Brody Dalle Talks Music, Drugs And Shirley Manson
The former Distillers frontwoman is back with a new album...
It’s been five years since The Distillers’ former frontwoman, Brody Dalle, last released a record, an eon in entertainment years, in which time we’ve had natural disasters in Japan, political uprisings in Syria and twerking taking over the world. Now Dalle is back with a new album - Diploid Love - a new sound and a new outlook, which she attributes to “Kinda just growing up, y’know?”
“I think I spent most of my 20s just kinda, pretty miserable or just in extremes,” she says when MTV UK sits down with her after a long day of press. “Like, really low lows and really high highs.
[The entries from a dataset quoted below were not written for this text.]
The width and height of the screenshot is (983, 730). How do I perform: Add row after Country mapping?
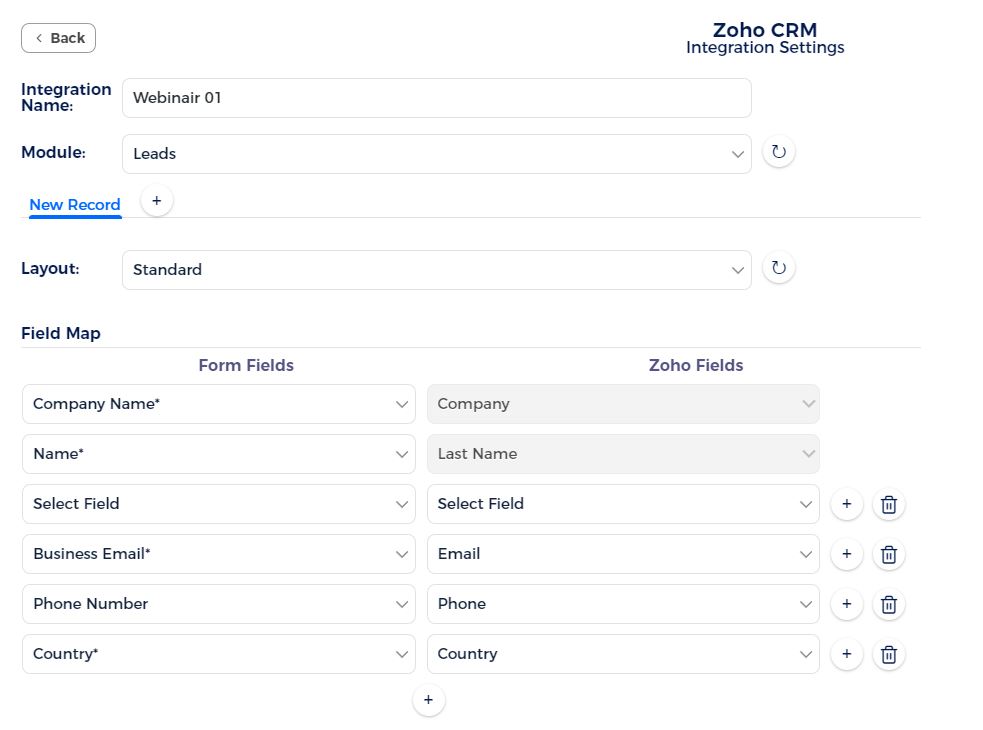pyautogui.click(x=846, y=654)
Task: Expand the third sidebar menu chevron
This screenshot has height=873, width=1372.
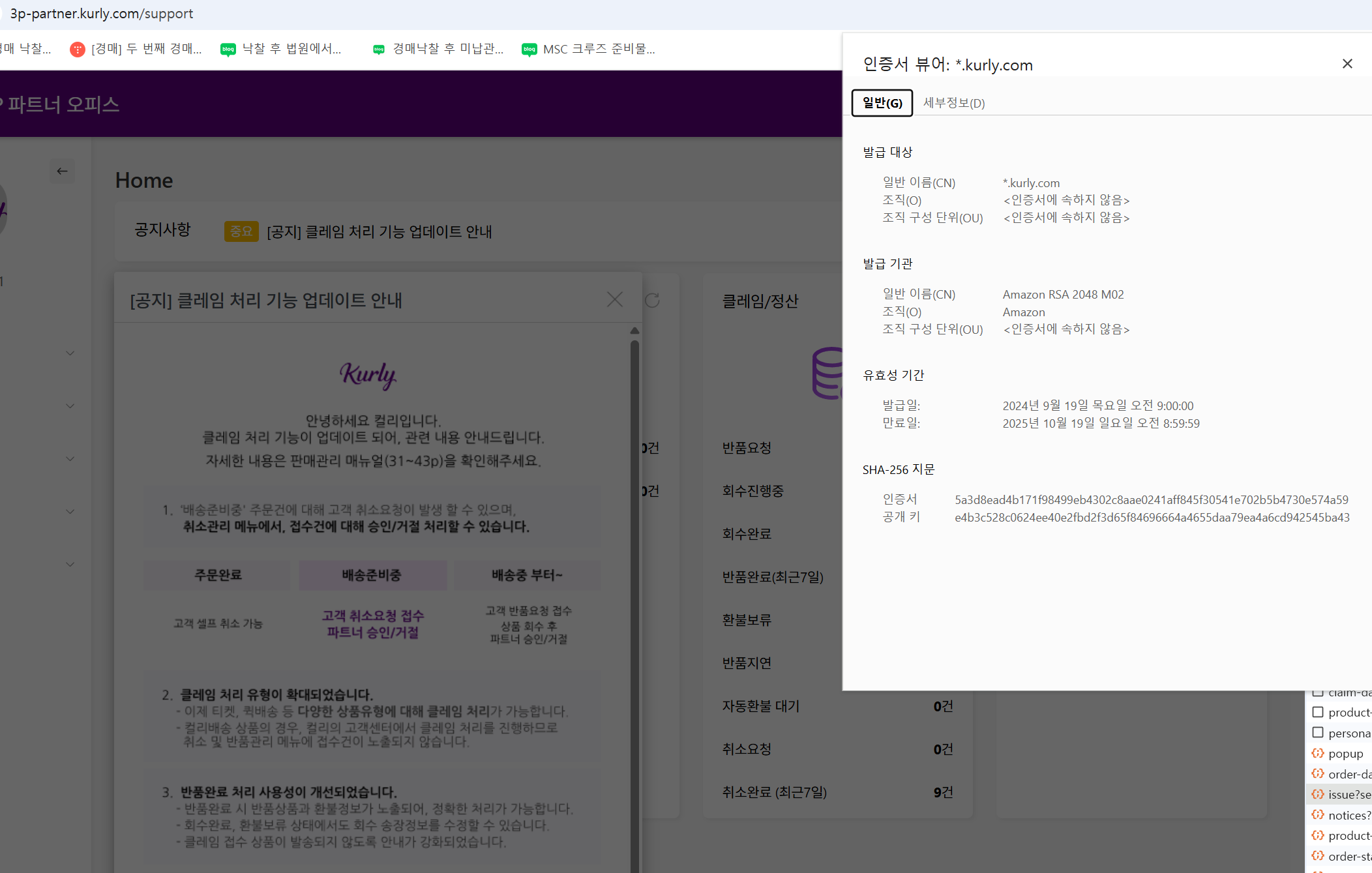Action: pyautogui.click(x=70, y=459)
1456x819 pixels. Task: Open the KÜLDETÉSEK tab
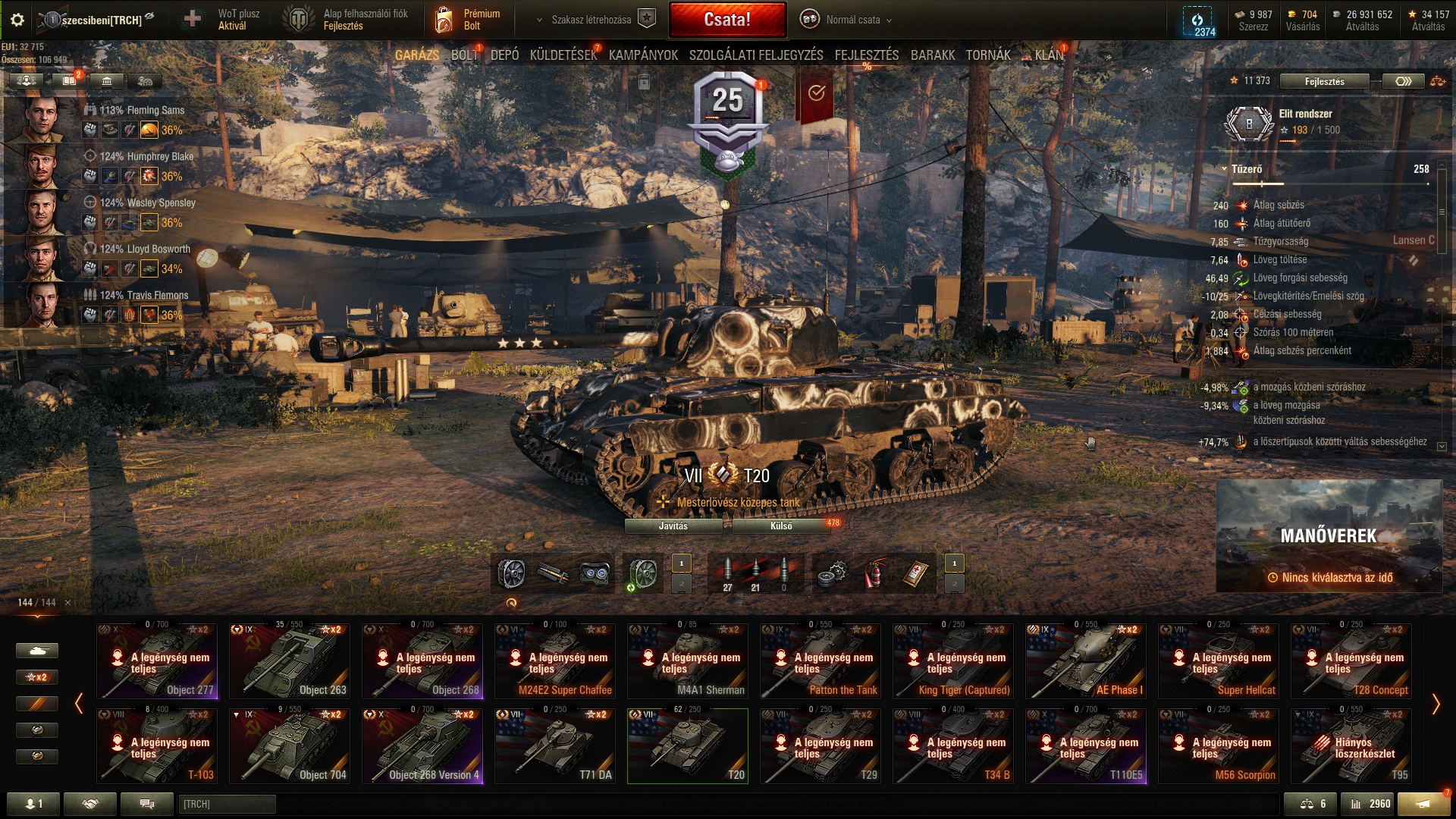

Life happens, people die, people are born, and I think the end of anyone’s twenties and into your early thirties are pretty intense times, y’know. You just get to that age and things start turning over and I came through it.”
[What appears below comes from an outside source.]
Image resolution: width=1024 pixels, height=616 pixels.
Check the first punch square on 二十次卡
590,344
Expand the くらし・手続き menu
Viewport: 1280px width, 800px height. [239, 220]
That much is evident from her first single off Diploid Love, entitled Meet The Foetus/Oh The Joy, which one reviewer described as “The most joyous punk-rock refrain you're ever likely to hear”. In fact the entire album - on which she experimented with horns for the first time - has an unmistakably lighter tone than previous efforts. Did it feel like a rebirth? “I guess, yeah or just evolving, like we’re supposed to do, you hope,” she says wryly.
Meanwhile the music video for Meet The Foetus features an anime baby escaping from a pregnant, Brody-esque figure only to witness riots and nuclear disasters. “I guess when I wrote that song, Meet the Feotus, I saw that video instantly,” Dalle reveals. “I already had seen all that stuff and some of that stuff hadn’t actually happened, so like Syria hadn’t happened yet and Fukushima hadn’t happened yet, I think. But yeah, I pretty much saw that video when I wrote the song, and then I had to wait two years because my son was born.”
Dalle has credited her first pregnancy (with eldest daughter Camille, now 8) with helping her stay sober after battling a crystal meth addiction. Was there any fear she couldn’t reproduce her early success without drugs? “I was actually sober when I started The Distillers,” she explains. “I wrote those first three records pretty much sober, although on Coral Fang I wasn’t, I was starting to get into drugs again.”
“I don’t think… I don’t need drugs to write songs, I just write songs,” she says simply. “If anything, the songs that I have written whilst being on drugs aren’t really that good, ‘cause I feel you’re covering up your intent emotionally. As far as the way you feel at the time, I feel I kind of have an endless well of stuff to draw from.”
She’s also said previously she feels she has more to say now than she did when she was younger but she won’t be drawn on today’s young performers, replying shrewdly: “I don’t really have anything to say about Miley Cyrus,” when asked about the twerking star.
“I feel like people are gonna express themselves in all kinds of shapes and forms and weird, wacky ways, it’s not really any of my business,” Dalle says. “People have things to say when they’re young, they have things to say when they’re old, their view points are different and they’re changing so I’m not really, I don’t really ever judge. I think we should just enjoy it all.”
She’s more forthcoming on the topic of Garbage frontwoman Shirley Manson, who guests on Meet The Foetus and whose upbeat vibe permeates the rest of the album. Dalle recently returned the favour on Manson’s Record Store Day single, Girls Talk. Is there any chance of a joint tour? “A tour with Shirley? That sounds awesome. I know they’re making another record, so I hope so - I would love that!”
Less likely, however, is a Distillers tour. The band split in 2006 before Dalle went on to form a new band, Spinnerette, but fans are still holding out for a Distillers reunion. “Reunions are generally terrible, aren’t they, don’t you think?” she says. “Most reunions they’re just awful, embarrassing. The one reunion I really liked was the Pixies, when Kim [Deal] was in the band. I saw that and it was just incredible to hear those songs, so I understand, y’know. I don’t want to say never, ‘cause in a couple of months I might be like, ‘Yes, let’s do this!’ Right now I’m putting my record out and we’ll see what happens.”
The last time she put a record out, of course, the music scene was an entirely different place and, particularly in the last few years, guitar-based pop and rock has been edged out by EDM. Dalle is relaxed about whether or not rock can make a comeback. “There’s always time to make a comeback,” she says. “There’s always time for rock and roll. I like dance too so I just feel like it can all exist, right? But it’s definitely awesome when rock and roll is dominating the charts.”
Did she catch Arctic Monkeys’ Alex Turner's opinion-dividing speech at the BRIT Awards, in which he declared “Rock n roll will never die!”? She flashes a rare smile, saying: “I don’t get it, I don’t understand what the big deal was. I heard there was a kerfuffle about what he said and then I read what he said and - is it just me? - There’s nothing wrong with what he said!"
"More people need to say what he said, I reckon," the typically outspoken Dalle adds emphatically, as the interview draws to a close. "I’m proud of you Alex Turner, wherever you are.”